▶ _TEXT UNDER STUDY_:
· · ·

Background Non-communicable diseases are increasing in sub-Saharan Africa (SSA). They are estimated to account for 32% of deaths in The Gambia according to the WHO. Worldwide, prevalence of hypertension is highest in the African region (46%) and a very high proportion is undiagnosed. There is very limited up-to-date information on the burden of diagnosed and undiagnosed hypertension and associated risk factors in The Gambia. This study aims to examine cardiovascular risk factors in in The Gambia adult population, with a particular focus on diagnosed and undiagnosed hypertension.
Methods Data was collected from a random, nationally-representative sample of 4111 participants aged 25–64 years (78% response rate) in 2010 using the WHO STEPwise survey methods. Analysis was restricted to non-pregnant participants with three valid blood pressure (BP) measurements (n=3573). All analysis were weighted and adjusted for complex survey design using STATA14. The mean of the second and third BP measurements was used in the analysis. Hypertension was categorised into measured (SBP ≥140 mmHg and/or DBP ≥90 mmHg) and total (SBP ≥140 mmHg and/or DBP ≥90 mmHg and/or self-reported hypertension). Among people with total hypertension, we also looked at undiagnosed hypertension (proportion of participants with hypertension not aware of their status). Univariate and multivariate regression models were run to identify the most important factors associated with hypertension including sex, age, rural/urban residence, socioeconomic and anthropometric factors. Smoking status and fruit and vegetable intake were additional covariates.

· · ·

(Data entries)
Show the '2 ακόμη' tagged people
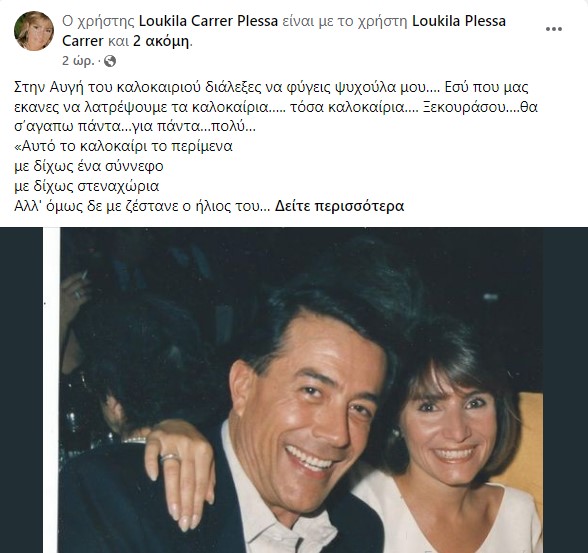 click(161, 41)
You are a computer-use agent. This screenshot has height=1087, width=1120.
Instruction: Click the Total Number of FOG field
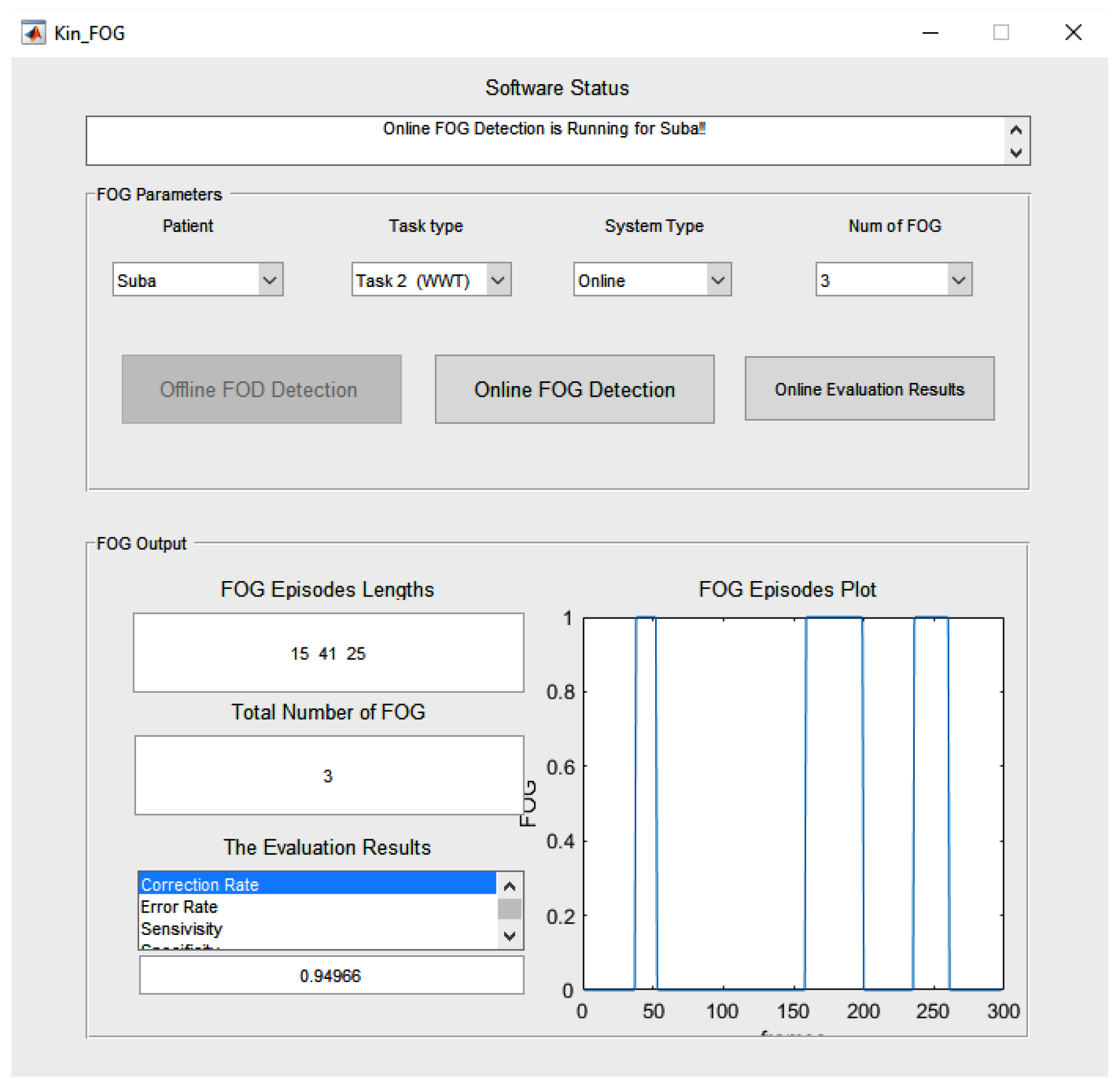coord(328,774)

· · ·

▶ _SET OF TASKS_:
- a) Summarize the hypertension study text in two sentences.
- b) Print the hypertension study text from "Background Non-communicable diseases" up to and including "and undiagnosed hypertension.".

▶ _RESPONSES_:
- a) Non-communicable diseases are increasing in sub-Saharan Africa, hypertension prevalence is highest in the African region with a very high proportion undiagnosed, and up-to-date information for The Gambia is very limited, so this study examines cardiovascular risk factors in Gambian adults with a focus on diagnosed and undiagnosed hypertension. Data from a random, nationally representative 2010 WHO STEPwise survey of 4111 participants aged 25–64 were analyzed for 3573 non-pregnant participants with three valid blood pressure measurements, using weighted univariate and multivariate regression models to identify the factors most associated with hypertension.

- b)
Background Non-communicable diseases are increasing in sub-Saharan Africa (SSA). They are estimated to account for 32% of deaths in The Gambia according to the WHO. Worldwide, prevalence of hypertension is highest in the African region (46%) and a very high proportion is undiagnosed. There is very limited up-to-date information on the burden of diagnosed and undiagnosed hypertension and associated risk factors in The Gambia. This study aims to examine cardiovascular risk factors in in The Gambia adult population, with a particular focus on diagnosed and undiagnosed hypertension.